The intimate, acoustically bright Holley Hall at Beatrice Friedman Symphony Center was the perfect venue for an afternoon musicale on June 10. Cellist Christopher Henkel (a professor at the Staatliche Hochschule fur Musik, Freiburg in Breisgau, Germany) gave an impeccably stylish performance of Johann Sebastian Bach's "Suite No.1" (for Unaccompanied Cello). Henkel did not attempt to copy the thin, vibratoless sound of the period instrument movement. His warm, full tone and strongly accented phrasing were in the tradition of the great Pablo Casals (who revived Bach's cello music in the 20th century). The dance movements really flowed with springy, vigorous rhythms. The austere beauty of the music was truly glorious! Great Bach playing! Timothy Cobb, the newly appointed principal bass of the Metropolitan Opera Orchestra, deftly negotiated the intricacies of Paul Hindemith's astringent "Sonata." The final Molto Adagio was a fascinating contemporary version of a Baroque aria turned dissonant with a sudden shift to a lively Italianate coda. Allan Vogel, principal oboe of the Los Angeles Chamber Orchestra, brought beautifully wistful tone and soaring, arching line to three "Romances" by Robert Schumann. This passionate Romantic music was a real sleeper - a neglected 19th century minor masterpiece. Vogel's playing was a model of great artistry! Robert Levin contributed rhapsodic eloquence and bravado to the important piano line. (Schumann was one of the greatest creators of music for the keyboard instrument.) Flutist Leone Buyse (former first chair of the Boston Symphony and Boston Pops) and pianist Michael Adcock closed the program with Schubert's Variations on "Trockne Blumen" from "Die Schone Mullerin," D.802. This delightfully enchanting light music was fully served by the silvery purity of Buyse's flute and Adcock's emphatic playing.

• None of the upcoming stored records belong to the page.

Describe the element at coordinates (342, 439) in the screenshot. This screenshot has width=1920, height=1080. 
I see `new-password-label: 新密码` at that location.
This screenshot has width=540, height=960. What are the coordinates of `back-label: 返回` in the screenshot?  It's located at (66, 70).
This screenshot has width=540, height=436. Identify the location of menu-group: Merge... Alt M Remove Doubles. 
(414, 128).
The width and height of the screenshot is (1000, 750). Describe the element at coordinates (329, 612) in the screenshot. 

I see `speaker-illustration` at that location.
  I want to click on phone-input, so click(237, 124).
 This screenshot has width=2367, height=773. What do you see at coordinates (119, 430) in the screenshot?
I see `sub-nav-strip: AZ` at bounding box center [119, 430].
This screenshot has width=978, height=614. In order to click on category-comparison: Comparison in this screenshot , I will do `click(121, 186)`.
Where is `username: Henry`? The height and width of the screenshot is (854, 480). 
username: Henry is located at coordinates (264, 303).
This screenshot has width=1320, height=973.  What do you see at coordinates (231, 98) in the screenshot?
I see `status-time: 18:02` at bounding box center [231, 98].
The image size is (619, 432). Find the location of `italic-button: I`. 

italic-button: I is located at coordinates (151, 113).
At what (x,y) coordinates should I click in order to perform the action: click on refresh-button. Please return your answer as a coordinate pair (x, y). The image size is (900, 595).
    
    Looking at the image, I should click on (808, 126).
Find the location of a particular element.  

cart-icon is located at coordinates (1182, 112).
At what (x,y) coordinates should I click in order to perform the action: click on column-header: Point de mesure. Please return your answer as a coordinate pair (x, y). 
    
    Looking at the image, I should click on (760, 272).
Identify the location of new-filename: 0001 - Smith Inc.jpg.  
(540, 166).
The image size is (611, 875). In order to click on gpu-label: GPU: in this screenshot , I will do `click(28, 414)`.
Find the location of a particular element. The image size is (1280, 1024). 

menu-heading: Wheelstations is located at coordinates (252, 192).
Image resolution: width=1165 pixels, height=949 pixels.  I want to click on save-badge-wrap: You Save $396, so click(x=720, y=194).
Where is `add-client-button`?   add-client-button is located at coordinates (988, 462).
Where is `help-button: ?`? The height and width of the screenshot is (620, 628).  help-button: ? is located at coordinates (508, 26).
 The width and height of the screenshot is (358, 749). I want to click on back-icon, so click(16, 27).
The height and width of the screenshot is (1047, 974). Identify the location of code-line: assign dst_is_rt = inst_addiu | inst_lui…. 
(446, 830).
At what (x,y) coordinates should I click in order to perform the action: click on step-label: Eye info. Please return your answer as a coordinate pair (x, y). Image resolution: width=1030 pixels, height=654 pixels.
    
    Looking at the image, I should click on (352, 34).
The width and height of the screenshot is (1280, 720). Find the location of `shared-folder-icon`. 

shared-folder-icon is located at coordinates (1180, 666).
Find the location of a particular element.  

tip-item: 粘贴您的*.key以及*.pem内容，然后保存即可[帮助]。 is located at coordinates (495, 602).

Standouts among the many performances by the gifted student participants included an intense, passionate version of the Allegro and Lento Maestoso from Dvorak's "Trio in E Minor," Opus 90 ("Dumky") by pianist Weiyin Chen (a keyboard dynamo), violinist Luis Esnaola, and cellist Michael Block; bassoonist Maria Jeleztcheva's gracious rendering of two movements from Francois Devienne's "Quartet No.2" (with a fine string contingent); a bright toned rendition of John Harbison's tartly atonal "Quintet for Winds"; Violist Joanna Patterson's impassioned, rich toned playing in the opening movement of Smetana's Quartet "From My Life"; Elliot Carter's witty version of atonality in "Etudes and Fantasies" with brilliant oboe solos by Meaghan Walker; a taut interpretation of the Allegro moderato from Schubert's "Trio in B flat," Opus 99 by a brilliantly gifted Julliard threesome - violinist Emily Ondracek, cellist Grace Kwon, and pianist Skookkyung Cho; pianist Cong Fan's brilliant articulation in the Fugue and Scherzo from Dimitri Shostakovich's "Quintet in V-flat," Opus 67 (written for the great Sviatoslav Richter) ; and a warmly passionate version of the Andante ma moderato from Brahms's magisterial "Sextet in B flat," Opus 18. 

The Sarasota Music Festival provides a unique concert atmosphere for artists and audiences alike. It was a joy to hear many rarely played works in outstanding performances. The superb chamber music gatherings (in suitably intimate surroundings) by faculty and students at this festival are eloquent testimony to the transformative power of music!